Copy the listing below word for word, from its first line through the line that contains "(485, 510).".

▸ **RECORDS SUPPLIED**
-------------------------

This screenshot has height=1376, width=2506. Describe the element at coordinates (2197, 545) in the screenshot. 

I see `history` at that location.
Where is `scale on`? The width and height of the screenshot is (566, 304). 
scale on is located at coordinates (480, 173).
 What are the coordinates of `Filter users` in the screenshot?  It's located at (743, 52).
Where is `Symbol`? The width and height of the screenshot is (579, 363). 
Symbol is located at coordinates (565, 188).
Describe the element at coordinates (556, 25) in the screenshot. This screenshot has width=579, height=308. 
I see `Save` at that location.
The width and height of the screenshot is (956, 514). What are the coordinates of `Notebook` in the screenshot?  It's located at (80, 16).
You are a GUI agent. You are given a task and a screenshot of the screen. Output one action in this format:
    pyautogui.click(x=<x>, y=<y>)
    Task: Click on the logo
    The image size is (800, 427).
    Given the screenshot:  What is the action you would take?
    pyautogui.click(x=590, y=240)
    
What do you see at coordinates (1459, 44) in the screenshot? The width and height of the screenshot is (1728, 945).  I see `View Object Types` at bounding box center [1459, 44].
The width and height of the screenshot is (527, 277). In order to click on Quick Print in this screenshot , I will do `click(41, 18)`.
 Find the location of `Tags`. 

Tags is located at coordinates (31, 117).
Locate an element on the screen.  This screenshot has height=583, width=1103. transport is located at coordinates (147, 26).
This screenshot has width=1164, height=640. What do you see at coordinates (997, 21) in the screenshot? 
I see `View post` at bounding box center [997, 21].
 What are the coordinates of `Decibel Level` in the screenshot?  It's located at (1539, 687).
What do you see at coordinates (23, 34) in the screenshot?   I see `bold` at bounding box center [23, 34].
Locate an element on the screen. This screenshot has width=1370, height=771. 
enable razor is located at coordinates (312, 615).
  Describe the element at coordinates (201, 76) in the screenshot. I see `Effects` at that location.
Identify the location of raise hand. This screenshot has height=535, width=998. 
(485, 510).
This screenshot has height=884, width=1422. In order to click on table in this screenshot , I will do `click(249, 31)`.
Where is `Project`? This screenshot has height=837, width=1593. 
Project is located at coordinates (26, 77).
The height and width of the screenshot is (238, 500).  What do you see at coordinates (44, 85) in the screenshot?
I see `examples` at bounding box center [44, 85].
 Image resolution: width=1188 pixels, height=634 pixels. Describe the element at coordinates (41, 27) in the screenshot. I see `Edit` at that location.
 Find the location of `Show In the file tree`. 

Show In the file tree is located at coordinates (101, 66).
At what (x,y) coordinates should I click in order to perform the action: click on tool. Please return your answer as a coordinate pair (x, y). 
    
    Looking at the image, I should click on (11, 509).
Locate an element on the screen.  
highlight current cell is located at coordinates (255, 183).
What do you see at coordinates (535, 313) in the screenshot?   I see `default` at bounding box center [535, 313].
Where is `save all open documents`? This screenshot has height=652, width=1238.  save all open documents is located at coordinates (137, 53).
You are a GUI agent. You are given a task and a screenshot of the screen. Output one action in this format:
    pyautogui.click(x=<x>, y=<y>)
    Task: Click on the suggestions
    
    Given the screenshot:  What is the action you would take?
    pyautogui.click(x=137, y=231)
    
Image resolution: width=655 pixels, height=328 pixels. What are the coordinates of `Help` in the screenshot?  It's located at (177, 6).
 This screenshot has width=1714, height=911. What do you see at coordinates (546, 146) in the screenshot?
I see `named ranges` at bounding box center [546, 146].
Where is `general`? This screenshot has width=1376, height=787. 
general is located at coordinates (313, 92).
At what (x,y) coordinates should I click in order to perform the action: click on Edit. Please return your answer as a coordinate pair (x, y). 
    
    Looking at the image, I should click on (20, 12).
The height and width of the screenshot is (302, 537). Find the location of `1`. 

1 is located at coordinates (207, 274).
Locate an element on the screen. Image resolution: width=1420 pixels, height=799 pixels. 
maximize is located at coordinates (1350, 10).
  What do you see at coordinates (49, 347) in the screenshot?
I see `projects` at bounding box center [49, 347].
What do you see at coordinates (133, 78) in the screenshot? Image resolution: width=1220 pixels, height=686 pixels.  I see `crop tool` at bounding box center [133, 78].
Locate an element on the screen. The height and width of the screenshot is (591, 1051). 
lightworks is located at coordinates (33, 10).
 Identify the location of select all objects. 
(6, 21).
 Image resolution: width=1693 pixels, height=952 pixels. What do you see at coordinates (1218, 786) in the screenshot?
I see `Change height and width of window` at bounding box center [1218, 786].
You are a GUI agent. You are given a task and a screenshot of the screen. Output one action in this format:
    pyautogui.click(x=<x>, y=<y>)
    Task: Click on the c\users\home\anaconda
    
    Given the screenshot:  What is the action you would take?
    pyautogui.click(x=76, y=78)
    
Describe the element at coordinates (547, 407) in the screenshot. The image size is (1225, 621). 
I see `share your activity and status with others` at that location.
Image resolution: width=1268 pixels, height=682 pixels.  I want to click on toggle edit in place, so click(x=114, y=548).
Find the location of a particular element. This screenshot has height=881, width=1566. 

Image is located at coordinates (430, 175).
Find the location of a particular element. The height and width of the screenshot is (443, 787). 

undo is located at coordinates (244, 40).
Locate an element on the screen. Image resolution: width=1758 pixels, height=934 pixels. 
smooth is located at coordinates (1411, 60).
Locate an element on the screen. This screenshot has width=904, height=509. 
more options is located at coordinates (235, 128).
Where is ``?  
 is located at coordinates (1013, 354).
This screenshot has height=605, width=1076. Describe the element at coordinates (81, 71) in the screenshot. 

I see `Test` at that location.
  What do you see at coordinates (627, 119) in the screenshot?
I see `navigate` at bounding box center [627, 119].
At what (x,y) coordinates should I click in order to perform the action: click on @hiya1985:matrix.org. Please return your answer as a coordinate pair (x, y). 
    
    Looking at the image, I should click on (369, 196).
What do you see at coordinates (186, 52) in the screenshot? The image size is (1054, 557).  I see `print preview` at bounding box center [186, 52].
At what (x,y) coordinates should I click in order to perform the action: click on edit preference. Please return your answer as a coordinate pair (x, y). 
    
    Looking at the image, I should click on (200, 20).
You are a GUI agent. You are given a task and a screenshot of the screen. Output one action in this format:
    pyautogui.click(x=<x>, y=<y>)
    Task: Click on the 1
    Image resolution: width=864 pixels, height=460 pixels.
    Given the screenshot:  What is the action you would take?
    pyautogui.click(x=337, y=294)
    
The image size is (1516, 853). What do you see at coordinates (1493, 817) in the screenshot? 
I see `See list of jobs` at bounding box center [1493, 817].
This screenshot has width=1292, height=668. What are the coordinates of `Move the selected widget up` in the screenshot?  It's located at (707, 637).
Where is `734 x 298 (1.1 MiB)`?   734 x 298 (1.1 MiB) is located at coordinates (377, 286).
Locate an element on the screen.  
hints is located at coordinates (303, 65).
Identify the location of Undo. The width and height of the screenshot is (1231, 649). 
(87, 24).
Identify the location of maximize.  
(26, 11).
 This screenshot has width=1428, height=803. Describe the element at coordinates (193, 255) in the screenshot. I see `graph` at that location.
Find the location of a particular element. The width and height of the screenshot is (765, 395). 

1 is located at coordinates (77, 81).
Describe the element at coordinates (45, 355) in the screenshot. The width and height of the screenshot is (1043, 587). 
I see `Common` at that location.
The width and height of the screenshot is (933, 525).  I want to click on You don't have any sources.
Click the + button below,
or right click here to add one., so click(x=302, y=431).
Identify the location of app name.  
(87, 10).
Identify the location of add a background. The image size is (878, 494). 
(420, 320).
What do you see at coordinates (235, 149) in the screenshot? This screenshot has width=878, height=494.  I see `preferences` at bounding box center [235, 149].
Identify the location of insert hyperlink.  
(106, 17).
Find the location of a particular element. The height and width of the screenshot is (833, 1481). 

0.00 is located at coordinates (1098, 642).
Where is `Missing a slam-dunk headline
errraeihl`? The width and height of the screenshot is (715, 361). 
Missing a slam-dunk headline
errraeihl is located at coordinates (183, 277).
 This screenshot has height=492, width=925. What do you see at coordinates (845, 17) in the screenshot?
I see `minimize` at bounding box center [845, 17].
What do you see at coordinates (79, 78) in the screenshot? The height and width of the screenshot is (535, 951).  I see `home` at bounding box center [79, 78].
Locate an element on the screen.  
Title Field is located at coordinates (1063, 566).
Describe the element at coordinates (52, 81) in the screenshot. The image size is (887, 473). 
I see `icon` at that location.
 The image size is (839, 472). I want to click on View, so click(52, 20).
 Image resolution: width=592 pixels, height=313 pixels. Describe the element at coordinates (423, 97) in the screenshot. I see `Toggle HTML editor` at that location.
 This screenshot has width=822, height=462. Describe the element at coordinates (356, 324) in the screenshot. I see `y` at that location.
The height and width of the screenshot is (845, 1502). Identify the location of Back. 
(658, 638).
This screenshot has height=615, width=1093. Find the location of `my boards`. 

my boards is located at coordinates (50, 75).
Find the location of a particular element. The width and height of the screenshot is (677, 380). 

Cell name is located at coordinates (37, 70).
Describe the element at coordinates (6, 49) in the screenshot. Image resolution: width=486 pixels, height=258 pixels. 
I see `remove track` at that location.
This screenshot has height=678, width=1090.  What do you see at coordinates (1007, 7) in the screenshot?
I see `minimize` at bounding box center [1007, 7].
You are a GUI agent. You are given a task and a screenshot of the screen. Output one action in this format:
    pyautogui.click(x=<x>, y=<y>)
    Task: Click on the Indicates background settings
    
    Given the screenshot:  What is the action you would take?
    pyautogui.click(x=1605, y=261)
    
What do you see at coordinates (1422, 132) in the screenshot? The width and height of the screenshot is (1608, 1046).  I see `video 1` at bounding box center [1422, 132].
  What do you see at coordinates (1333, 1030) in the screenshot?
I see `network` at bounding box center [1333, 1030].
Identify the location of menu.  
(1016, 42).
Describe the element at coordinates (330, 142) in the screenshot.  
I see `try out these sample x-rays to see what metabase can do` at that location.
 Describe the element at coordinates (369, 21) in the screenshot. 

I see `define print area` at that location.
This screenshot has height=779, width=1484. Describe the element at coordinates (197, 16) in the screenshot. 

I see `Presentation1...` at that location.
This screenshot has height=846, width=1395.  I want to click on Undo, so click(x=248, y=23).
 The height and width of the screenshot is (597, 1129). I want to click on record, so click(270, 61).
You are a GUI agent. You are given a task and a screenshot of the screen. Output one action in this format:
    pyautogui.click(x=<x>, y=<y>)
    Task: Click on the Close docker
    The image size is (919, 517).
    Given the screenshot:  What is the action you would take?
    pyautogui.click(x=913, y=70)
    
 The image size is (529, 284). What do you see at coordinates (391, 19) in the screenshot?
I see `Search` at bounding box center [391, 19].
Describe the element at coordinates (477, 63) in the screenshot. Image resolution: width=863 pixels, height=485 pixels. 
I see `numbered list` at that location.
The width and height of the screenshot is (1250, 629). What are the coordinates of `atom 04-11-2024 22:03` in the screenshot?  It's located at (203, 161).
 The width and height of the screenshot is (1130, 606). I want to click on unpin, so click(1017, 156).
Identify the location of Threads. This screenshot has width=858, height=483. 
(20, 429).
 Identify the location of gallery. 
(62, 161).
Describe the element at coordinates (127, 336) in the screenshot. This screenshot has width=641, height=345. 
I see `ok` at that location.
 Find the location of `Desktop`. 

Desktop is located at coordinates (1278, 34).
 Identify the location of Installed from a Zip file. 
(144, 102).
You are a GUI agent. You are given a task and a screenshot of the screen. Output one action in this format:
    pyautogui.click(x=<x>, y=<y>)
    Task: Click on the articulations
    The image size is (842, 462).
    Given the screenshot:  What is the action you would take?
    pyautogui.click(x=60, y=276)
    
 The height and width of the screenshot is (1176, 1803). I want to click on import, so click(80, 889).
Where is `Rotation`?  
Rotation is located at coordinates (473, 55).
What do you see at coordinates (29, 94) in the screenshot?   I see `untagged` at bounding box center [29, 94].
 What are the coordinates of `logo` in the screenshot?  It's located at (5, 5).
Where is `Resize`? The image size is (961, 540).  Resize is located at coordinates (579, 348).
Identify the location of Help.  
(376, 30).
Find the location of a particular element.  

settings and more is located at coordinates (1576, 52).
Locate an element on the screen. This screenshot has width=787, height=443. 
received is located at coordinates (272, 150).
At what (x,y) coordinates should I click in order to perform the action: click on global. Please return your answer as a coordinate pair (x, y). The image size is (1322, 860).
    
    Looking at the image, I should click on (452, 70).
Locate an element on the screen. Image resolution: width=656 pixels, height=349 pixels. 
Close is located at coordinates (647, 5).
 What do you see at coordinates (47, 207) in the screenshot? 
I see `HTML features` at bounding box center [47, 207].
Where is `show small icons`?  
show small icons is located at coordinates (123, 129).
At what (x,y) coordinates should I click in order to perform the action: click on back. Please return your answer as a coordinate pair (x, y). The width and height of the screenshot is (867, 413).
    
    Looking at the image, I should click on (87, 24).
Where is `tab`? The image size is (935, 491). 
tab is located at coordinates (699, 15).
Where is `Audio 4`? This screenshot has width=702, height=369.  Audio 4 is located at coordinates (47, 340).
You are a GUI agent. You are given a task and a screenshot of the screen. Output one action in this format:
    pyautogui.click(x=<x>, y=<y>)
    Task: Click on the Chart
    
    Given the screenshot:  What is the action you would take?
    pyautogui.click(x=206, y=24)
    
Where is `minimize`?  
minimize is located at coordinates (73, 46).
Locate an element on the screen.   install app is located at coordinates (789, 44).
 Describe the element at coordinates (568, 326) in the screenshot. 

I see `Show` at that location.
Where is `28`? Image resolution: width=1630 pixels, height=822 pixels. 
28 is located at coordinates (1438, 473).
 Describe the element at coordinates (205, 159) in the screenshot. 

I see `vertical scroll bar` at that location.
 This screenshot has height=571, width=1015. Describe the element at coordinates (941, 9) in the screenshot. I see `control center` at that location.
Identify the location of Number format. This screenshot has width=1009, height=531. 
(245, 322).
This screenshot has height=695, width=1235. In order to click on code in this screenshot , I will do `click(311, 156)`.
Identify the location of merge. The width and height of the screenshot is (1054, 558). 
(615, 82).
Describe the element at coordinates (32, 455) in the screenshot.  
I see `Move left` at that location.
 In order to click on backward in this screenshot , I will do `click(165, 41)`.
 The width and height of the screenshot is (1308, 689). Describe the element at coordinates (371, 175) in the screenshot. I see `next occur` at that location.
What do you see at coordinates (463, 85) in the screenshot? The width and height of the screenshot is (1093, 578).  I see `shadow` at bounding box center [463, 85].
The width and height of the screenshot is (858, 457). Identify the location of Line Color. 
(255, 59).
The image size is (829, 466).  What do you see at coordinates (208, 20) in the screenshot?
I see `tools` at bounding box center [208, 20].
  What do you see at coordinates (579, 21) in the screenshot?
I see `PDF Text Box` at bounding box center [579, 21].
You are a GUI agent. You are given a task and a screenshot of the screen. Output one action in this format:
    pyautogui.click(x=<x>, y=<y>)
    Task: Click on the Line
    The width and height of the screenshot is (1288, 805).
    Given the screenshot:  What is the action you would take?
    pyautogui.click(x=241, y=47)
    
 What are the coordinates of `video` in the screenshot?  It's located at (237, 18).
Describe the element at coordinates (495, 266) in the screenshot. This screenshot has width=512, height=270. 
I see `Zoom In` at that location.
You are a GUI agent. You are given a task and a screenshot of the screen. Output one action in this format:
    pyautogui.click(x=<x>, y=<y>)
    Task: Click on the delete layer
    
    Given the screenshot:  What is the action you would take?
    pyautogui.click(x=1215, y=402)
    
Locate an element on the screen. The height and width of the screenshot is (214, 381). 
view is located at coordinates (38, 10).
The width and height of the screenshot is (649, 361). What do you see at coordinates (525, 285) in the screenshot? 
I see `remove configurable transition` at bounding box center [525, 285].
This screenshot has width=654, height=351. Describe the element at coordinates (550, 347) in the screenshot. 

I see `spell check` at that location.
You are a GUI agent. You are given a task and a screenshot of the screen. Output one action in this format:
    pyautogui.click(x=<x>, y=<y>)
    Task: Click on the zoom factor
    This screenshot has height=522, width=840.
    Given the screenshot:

-------------------------

▸ **COMPLETE ANSWER**
This screenshot has height=1376, width=2506. Describe the element at coordinates (2197, 545) in the screenshot. 

I see `history` at that location.
Where is `scale on`? The width and height of the screenshot is (566, 304). 
scale on is located at coordinates (480, 173).
 What are the coordinates of `Filter users` in the screenshot?  It's located at (743, 52).
Where is `Symbol`? The width and height of the screenshot is (579, 363). 
Symbol is located at coordinates (565, 188).
Describe the element at coordinates (556, 25) in the screenshot. This screenshot has width=579, height=308. 
I see `Save` at that location.
The width and height of the screenshot is (956, 514). What are the coordinates of `Notebook` in the screenshot?  It's located at (80, 16).
You are a GUI agent. You are given a task and a screenshot of the screen. Output one action in this format:
    pyautogui.click(x=<x>, y=<y>)
    Task: Click on the logo
    The image size is (800, 427).
    Given the screenshot:  What is the action you would take?
    pyautogui.click(x=590, y=240)
    
What do you see at coordinates (1459, 44) in the screenshot? The width and height of the screenshot is (1728, 945).  I see `View Object Types` at bounding box center [1459, 44].
The width and height of the screenshot is (527, 277). In order to click on Quick Print in this screenshot , I will do `click(41, 18)`.
 Find the location of `Tags`. 

Tags is located at coordinates (31, 117).
Locate an element on the screen.  This screenshot has height=583, width=1103. transport is located at coordinates (147, 26).
This screenshot has width=1164, height=640. What do you see at coordinates (997, 21) in the screenshot? 
I see `View post` at bounding box center [997, 21].
 What are the coordinates of `Decibel Level` in the screenshot?  It's located at (1539, 687).
What do you see at coordinates (23, 34) in the screenshot?   I see `bold` at bounding box center [23, 34].
Locate an element on the screen. This screenshot has width=1370, height=771. 
enable razor is located at coordinates (312, 615).
  Describe the element at coordinates (201, 76) in the screenshot. I see `Effects` at that location.
Identify the location of raise hand. This screenshot has height=535, width=998. 
(485, 510).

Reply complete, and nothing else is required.